We marketing researchers can create quite complex data systems that start to push the limits of formulas in stat textbooks to determine confidence intervals.
RIM weighting
Using RIM weighting (also called Raking and Iterative Proportional fitting) is the start. There is a formula for that that tells you the effective sample size you are working with for stat testing purposes which is always less that the nominal number of interviews (how much less depends on the variance in the weights across respondents).
Now layer in weighting top box purchase intent twice as heavily as second box. And let’s consider differences in differences in that index, such as test vs. control across two advertising treatments. Is the lift from one tactic significantly greater than the lift in another tactic, exposed minus unexposed? You are going beyond simple formulas at this point to determine if a difference you are seeing in the data is statistically significant.
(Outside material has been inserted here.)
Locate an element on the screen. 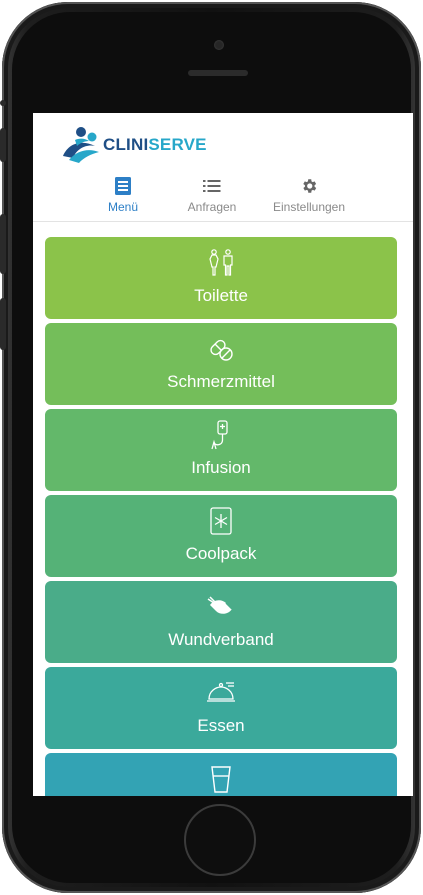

When you are in this situation of no longer trusting the stat formulas, bootstrapping is the best way to go. Bootstrapping always works.
So what is bootstrapping?
You take the sample you collected, say 1,500 interviews, and you resample from this as if it were the universe, creating new sample of the same size (in this example, 1,500). You are randomly sampling WITH replacement so the same respondent can show up multiple times in one bootstrap sample and not at all in another, so every bootstrap sample is different.
You can easily create 1,000 bootstrap samples and then literally calculate the variability of any statistic you are interested in. I’ve used this approach a fair amount through the years. Here is a link to a good article on bootstrapping and code in R (I have not tested this code so provided for convenience).
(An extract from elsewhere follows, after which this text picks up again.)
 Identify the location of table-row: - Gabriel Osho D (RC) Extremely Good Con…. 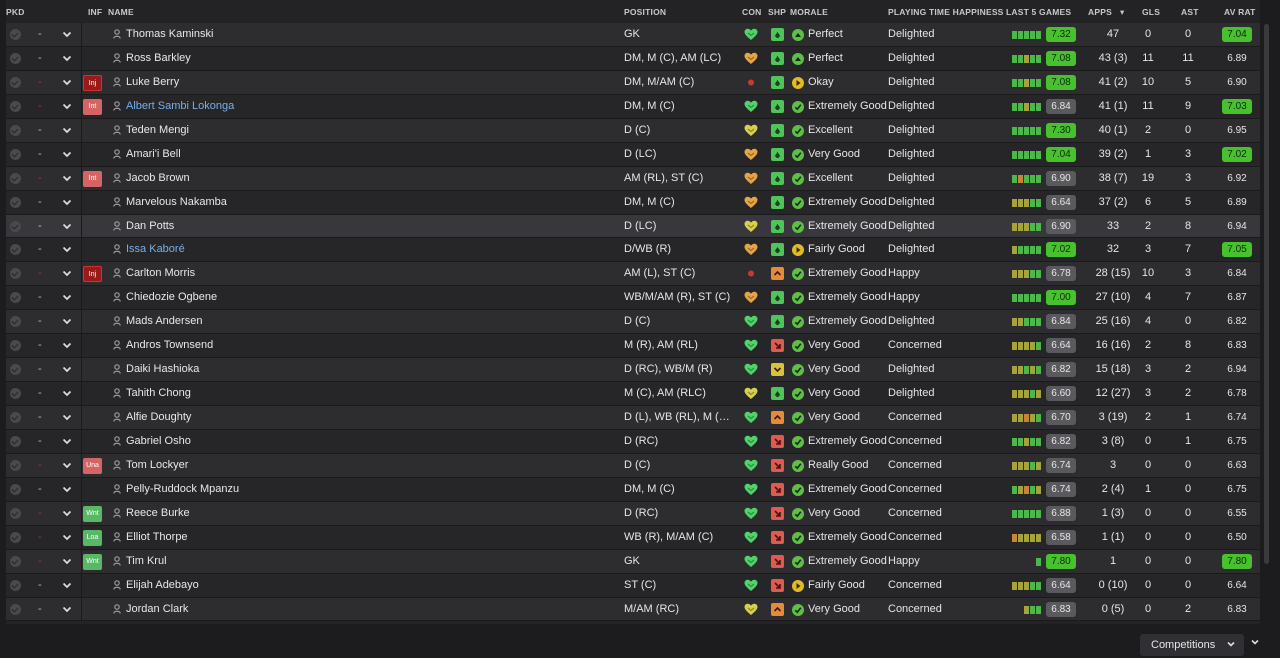
(633, 442).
While I haven’t personally done this, I know that Bootstrapping is also used when building models such as regression models. Some will run the regression model 1,000 times (repeating on each bootstrap sample) to assess the stability of the regression parameters. You might even have different ways of structuring the predictor variables (say different levels of aggregation) where you can assess the preferred structure by identifying if, say, the more granular approach leads to more variability in parameter estimates.
Bootstrapping and resampling
Bootstrapping falls into a class of methods called resampling. Another method you might like for certain applications is jackknifing. This basically calls for leaving out one observation so a sample of N produces N-1 jackknifed samples. I used an adapted version of this method while at NPD to estimate the stability of retail sales estimates given than we did not have cooperation from every retailer.
We would pretend we did not have one of the retailers we DID have and see how well we could predict the missing retailer whose data we really did have. From this, we could estimate what percent of all commodity volume we needed to feel confident in our full channel projections.
Returning to bootstrapping, I find it always works to reveal the statistical variability of any metric you are interested in from your data set…medians, modes, percent of time treatment A beats treatment B, etc. If there are any questions about which formula to apply or whether any formula will work with the data you have and the metric you are presenting, my advice is, “When in doubt, bootstrap it out!”